David Olney and Anana Kaye/Whispers and Sighs/independent
Four and a Half Out of Five Stars
It’s tempting to think of Whispers and Sighs, the final album offering from the late singer and songwriter David Olney as a requiem of sorts, given that its songs are draped in reflection while touching on topics surveying a broad range of circumspect and suggestion. Always an emotive artist, Olney further affirms his lingering legacy through this powerful posthumous offering, the first recorded work released in the wake of his sudden passing in January of last year. While the tragedy of that loss will continue to haunt those fans and friends he left behind, there’s a certain consolation conveyed in the album’s intimacy and eloquence. Indeed, the songs explore the depth and desire of the human soul in ways only Olney himself appeared capable of conveying. As a result, Whispers and Sighs boasts an elusive aura that’s implied by its title, imbedded in a set of songs that are both alluring and introspective all at the same time.
In this case, Olney wasn’t working alone. He partnered with a young Eastern European songwriter, Anana Kaye, as well as the equally capable guitarist and arranger Irakli Gabriel, and it’s due in part to their combined contributions that this work is realized as the truly affecting effort it is. The music brings with it a certain mystique, as well as a sense of illumination in otherwise dark corners where light isn’t easily found. While songs such as “My Favorite Goodbye” and “The World We Used To Now” clearly seem prophetic in light of Olney’s unexpected passing, there’s a reassurance found in lyrics that offer wisdom and recompense. I don’t want you to worry, I don’t want you to cry, Olney sings somewhat somberly in the latter over an elegiac arrangement. I want you to know I wish I could fly over mountains and rivers and deep-frozen valleys and the hills that are covered with snow. I call back the years, I call back the memories.

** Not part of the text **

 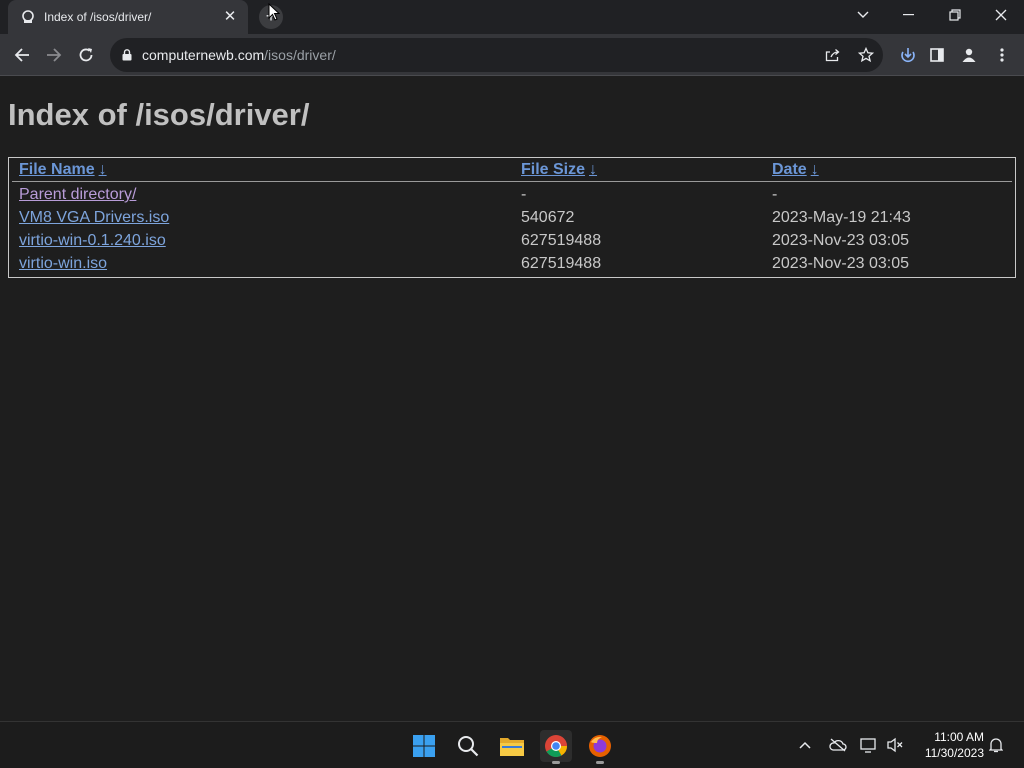 I want to click on file-link: virtio-win.iso, so click(x=63, y=264).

The image of a free spirit soaring like a protective persona pervades that particular piece overall, but given the reassuring vocals Kaye shares on the beautiful ballads “Tennessee Moon,” the tellingly-titled “My Last Dream of You” and “Why Can’t We Get This Right,” that sense of sobriety and circumspect is fully shared in equal measure throughout. Even upbeat songs like the rousing “Lie To Me, Angel” and the emphatic Stones-like “Last Days of Rome” give emphasis to those shared sentiments. So too, the brief violin interludes “The Station” and “Sideview” add to the atmosphere and ambiance that pervades the effort overall, from the gypsy-like melody found in “Thank You Note” to the somewhat subdued “Behind Your Smile.”
Given the tragic circumstance that shadows this bittersweet set of songs, it’s difficult to separate the material from the loss that preceded it. Every track seems to touch on it in some way or another, although it was hardly intentional. Still, it’s a haunting encounter regardless, and one which resonates as well. A fine send-off to an artist who will always be sorely missed, Whispers and Sighs shares its strengths clearly and distinctly.